Weeping Willow

Weeping Willows
When someone mentions a willow tree, the immediate vision for most folks is that of the classic Weeping Willow. The Weeping Willows fall into two groups, those that thrive in the South and those that can handle the chill of the North.

Babylon Weeping Willow (Salix babylonica)
Babylon Weeping Willow is considered the best of the Weeping Willows for the south, not being happy north of zone 6, but can live to 4 with right conditions. It is a short-trunked tree with an open, broad-spreading crown and long, pendulous branches. Babylon Weeping Willows typically grow to between 30 and 50 feet. Their long, drooping branches form a broad canopy that is often half as wide or more, as the tree is tall. The yellow shoots herald the approach of spring, then turn olive-brown by winter. It's bark is dark gray and deeply furrowed. This willow is very adaptable and will thrive in most soil type except for those that are very fast draining and very dry. Likes bright sun. Is scraggly and poorly shaped under too shady conditions. Needs moisture and loves wet conditions.

Golden Weeping Willow (S. alba var. tristis)
For the North, Golden Weeping Willow is one of the hardiest of the willow family surviving well into zone 3. It forms a gracefully rounded crown to about 50 feet in height with a spread just as wide. It has golden bark, a spreading growth habit, and does well in both wet and ordinary garden soils. It is very rapid growing and develops a sturdy, upright, broad crown with long, bright yellow pendulous branches that often touch the ground. This tree is often planted as a lawn tree. The variety Chermesina, the red-stem willow, is planted for its outstanding winter color

Weeping Willows are deciduous. The leaves are long and narrow, most between 2 ½ and 6 inches long and one half inch wide, slightly wider near the base, light green with a finely toothed margin.

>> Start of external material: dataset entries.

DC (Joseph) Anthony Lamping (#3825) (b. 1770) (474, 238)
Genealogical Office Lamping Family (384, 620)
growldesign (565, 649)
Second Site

All willows have separate sex trees. Their flowers, called catkins, are a light gray-green which become yellow as they ripen. They appear very early in the spring, late February or early March, before leaves emerge. By mid-April they have turned greenish-yellow and formed seeds with tufted hairs. These are released into the wind and are coveted by songbirds, waterfowl and small mammals.